L’ISTAT ha reso noto l’indice dei prezzi al consumo per le famiglie di operai e impiegati del mese di dicembre 2025, che si attesta a quota 121,5.
I datori di lavoro, dunque, possono procedere, come di consueto, a determinare la rivalutazione del fondo TFR accantonato in azienda al 31 dicembre 2024 e, quindi, a quantificare la quota finanziaria maturata dai lavoratori nel corso del 2025.
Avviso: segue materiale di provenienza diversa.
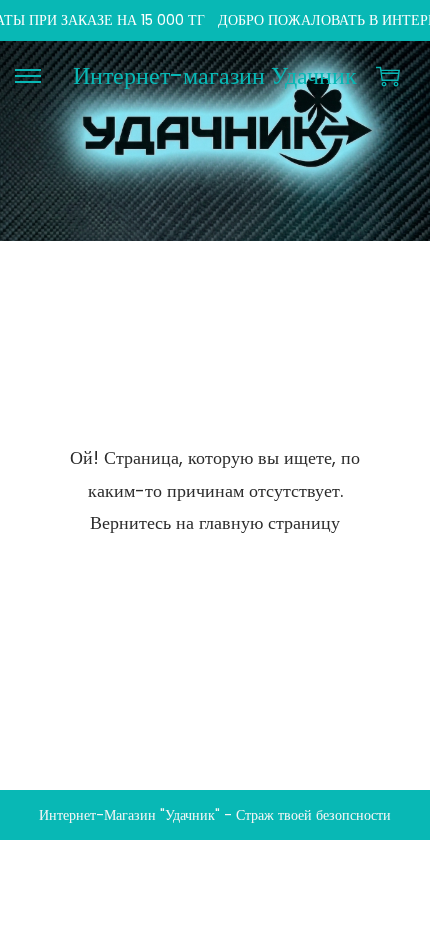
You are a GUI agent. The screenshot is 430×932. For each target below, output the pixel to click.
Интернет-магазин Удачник (215, 75)
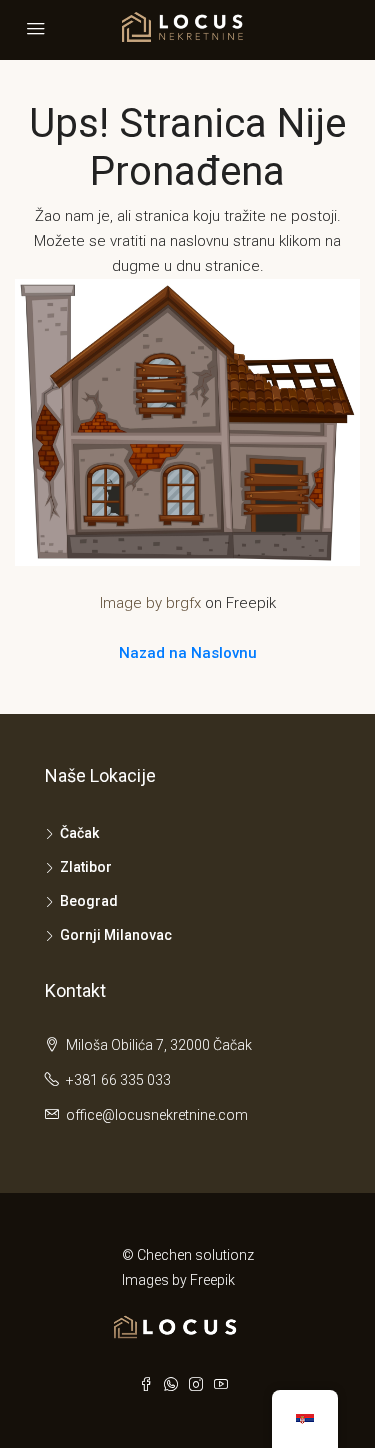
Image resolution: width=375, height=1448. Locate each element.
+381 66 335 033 (118, 1080)
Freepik (212, 1280)
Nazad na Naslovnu (188, 653)
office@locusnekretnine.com (157, 1115)
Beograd (89, 901)
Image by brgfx (150, 603)
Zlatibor (86, 867)
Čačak (79, 833)
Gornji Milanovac (116, 935)
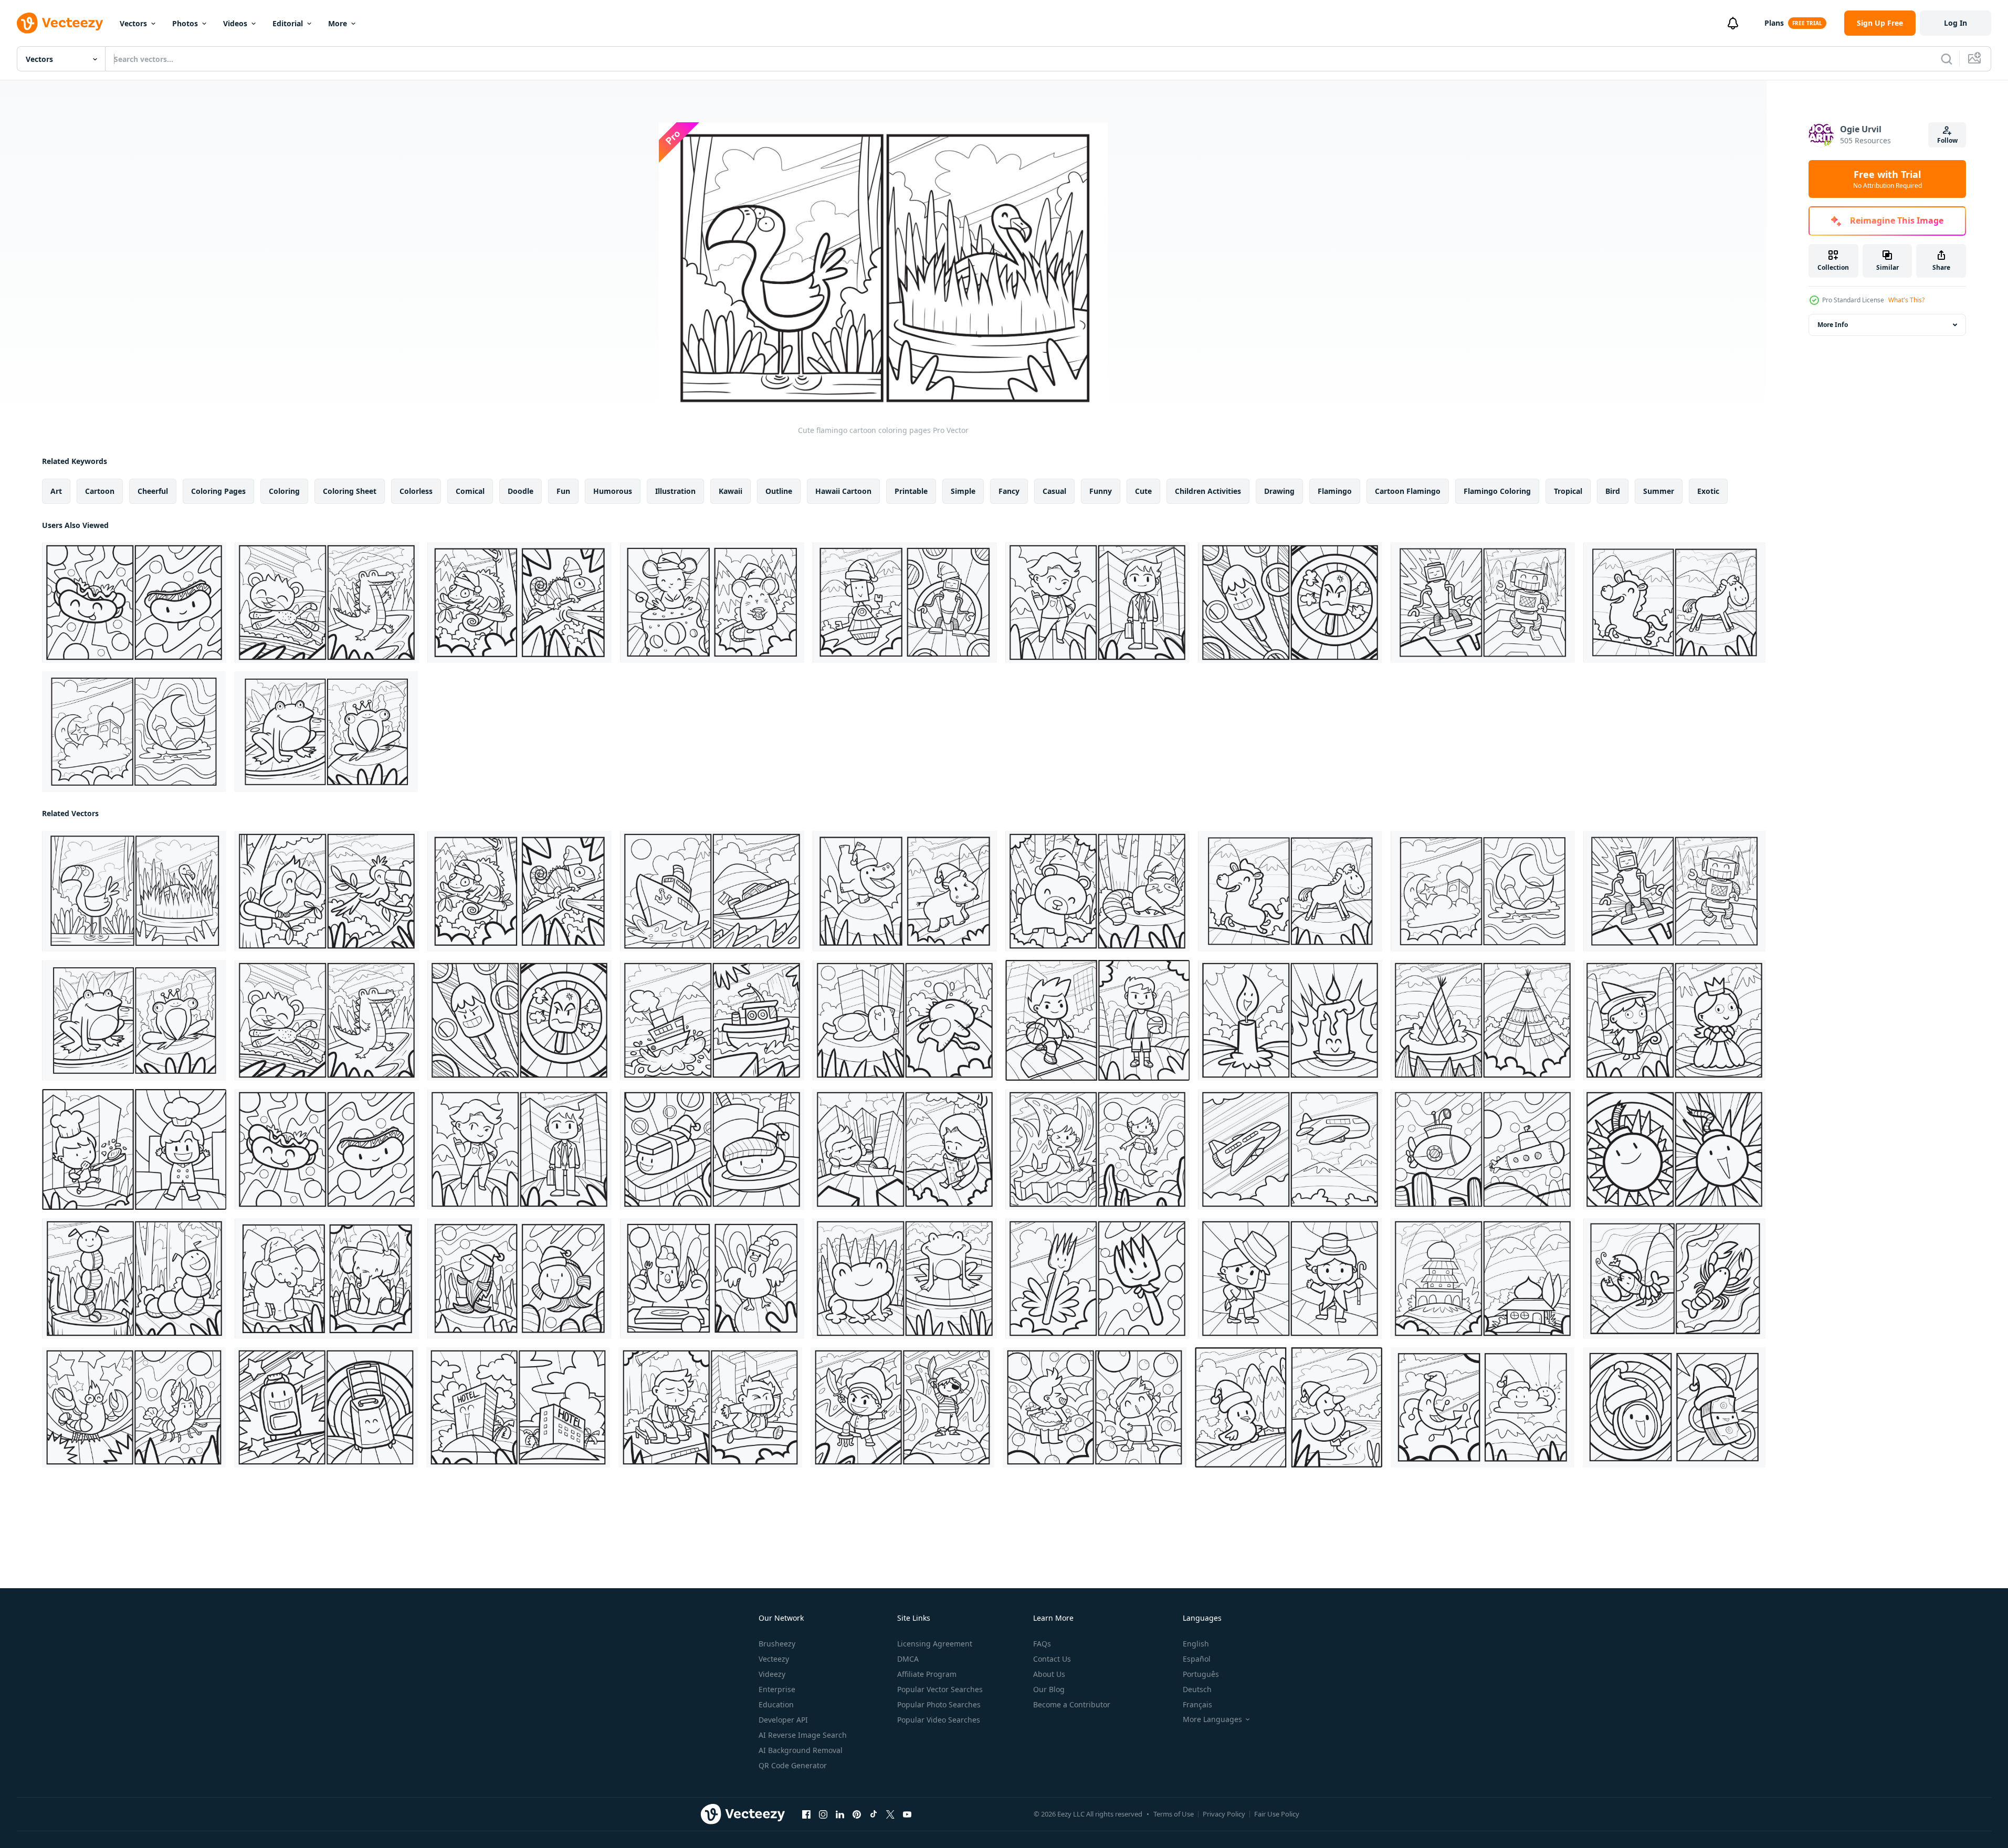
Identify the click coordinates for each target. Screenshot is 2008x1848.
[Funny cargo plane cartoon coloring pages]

In applicazione delle disposizioni di cui al quarto comma dell’art. 2120, Codice Civile, infatti, il TFR accantonato, ogni anno, deve essere rivalutato secondo un coefficiente a base composta pari all’1,5% in misura fissa (da scaglionare su base mensile) e al 75% dell’aumento dell’indice dei prezzi al consumo per le famiglie di operai e impiegati accertato dall’ISTAT rispetto al mese di dicembre dell’anno precedente.
Dall’importo della rivalutazione, inoltre, i datori di lavoro dovranno procedere a trattenere il saldo dell’imposta sostitutiva di cui all’art. 11, comma 3, decreto legislativo 18 febbraio 2000, n. 47, da versare entro il 16 febbraio 2026, al netto dell’acconto dello scorso 16 dicembre 2025.